John W. Kennedy wrote:
> Joshua Hutchinson wrote:
>> On 3/6/07, Julia Flanders <[log in to unmask]> wrote:
>>> Since I don't know very much about Jon's project, it's hard for me to
>>> say at this point whether the semantic nuance he asks about is
>>> pointless, essential, or somewhere in between, but it's certainly an
>>> interesting area to explore.
>> I'd hazard that Jon's question was prompted (at least in large part)
>> due to conversations we've been having about Project Gutenberg's
>> efforts to switch to a TEI-based master encoding.
>> So, knowing that our "markup editors" will be volunteers coming from a
>> largely book-loving background and not a scholarly background (and
>> hence tend to think in terms of layout vs in terms of semantics), how
>> would you approach this type of issue? ie, How strictly would you
>> like to see PG stick to "semantic markup only" philosophy? Where is
>> the balance between ease of markup and good strict practices?

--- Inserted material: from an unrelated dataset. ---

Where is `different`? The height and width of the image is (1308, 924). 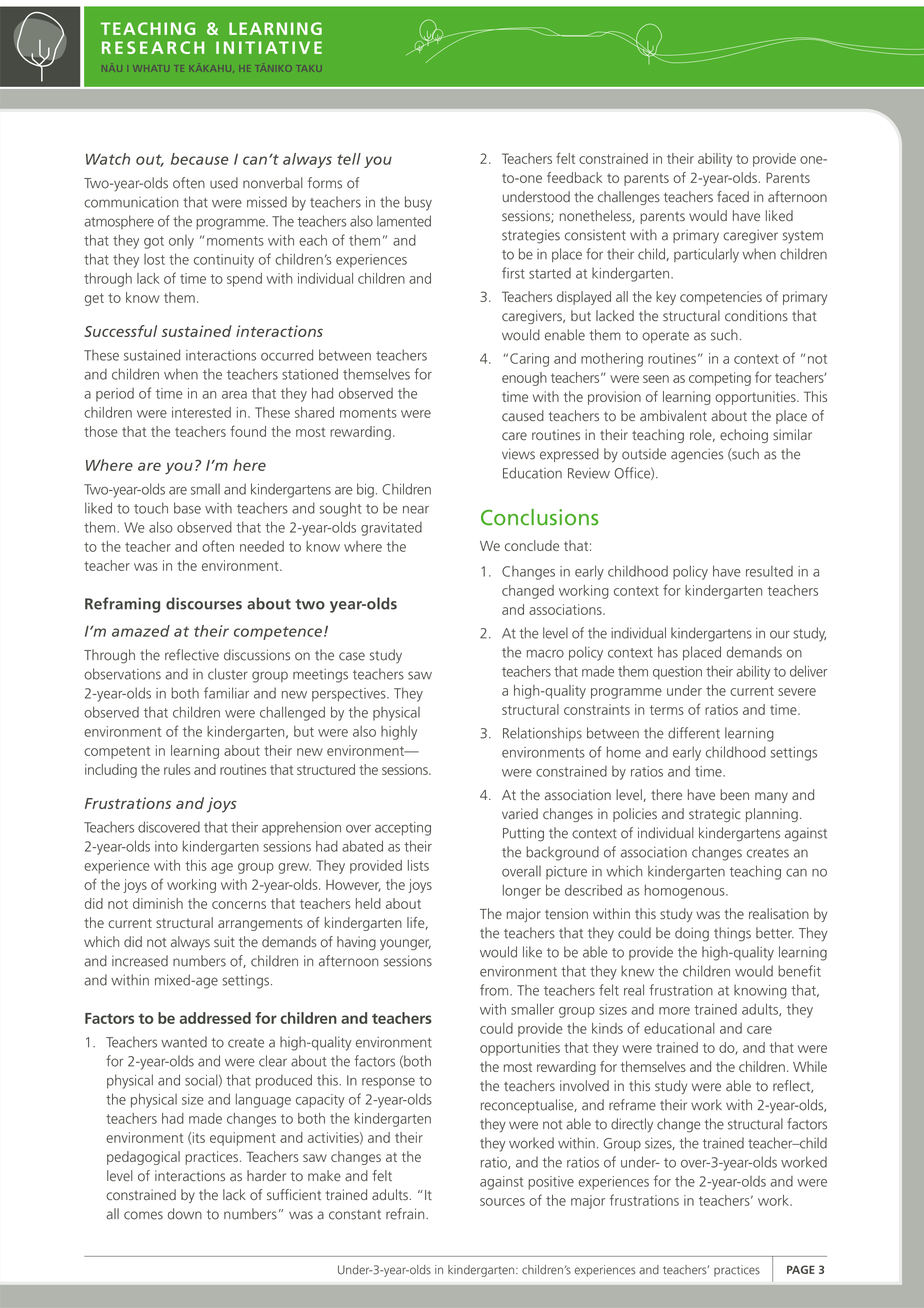
different is located at coordinates (694, 733).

> If they're going to use TEI, then they should do it properly. Otherwise,
> let 'em stick with HTML, and save both the temporary labor of converting
> to TEI and the permanent hardware overhead of converting back again on
> every use.
If only we knew what "doing it properly" meant....
(Incidentally, as Jon knows but evidently others don't, PG has been
working on producing documents in TEI for many years: Frank Boumphrey
produced a tutorial for PG volunteers a copy of which has been on the
TEI website since 2001 : see http://gutenberg.hwg.org/teidtds.html)

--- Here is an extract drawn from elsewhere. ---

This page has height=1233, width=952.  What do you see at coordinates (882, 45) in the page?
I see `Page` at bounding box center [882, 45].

I think this discussion is exactly the one that every TEI project has to
have when it starts considering how it will use the Guidelines: which of
the many possible distinctions are going to be useful *for my needs*?
Which can I be sure of making accurately and consistently in my source
The reason that we have <hi> in the TEI scheme is because there will
always be cases where deciding which of the possible semantics applies
is hard or impossible or just too expensive to do accurately and
consistently. This applies to modern material just as much as it does
to early print. So use it in good health. It's up to you to decide which
"semantic" decisions are useful to you. And, by the way, doesn't the
same set of issues apply to "non-semantic" markup -- when we say "it's
in Italic" we're usually confounding several different font variants.
I can't say how much I disagree with the "let em stick to HTML" comment
without being rude, so I won't say anything!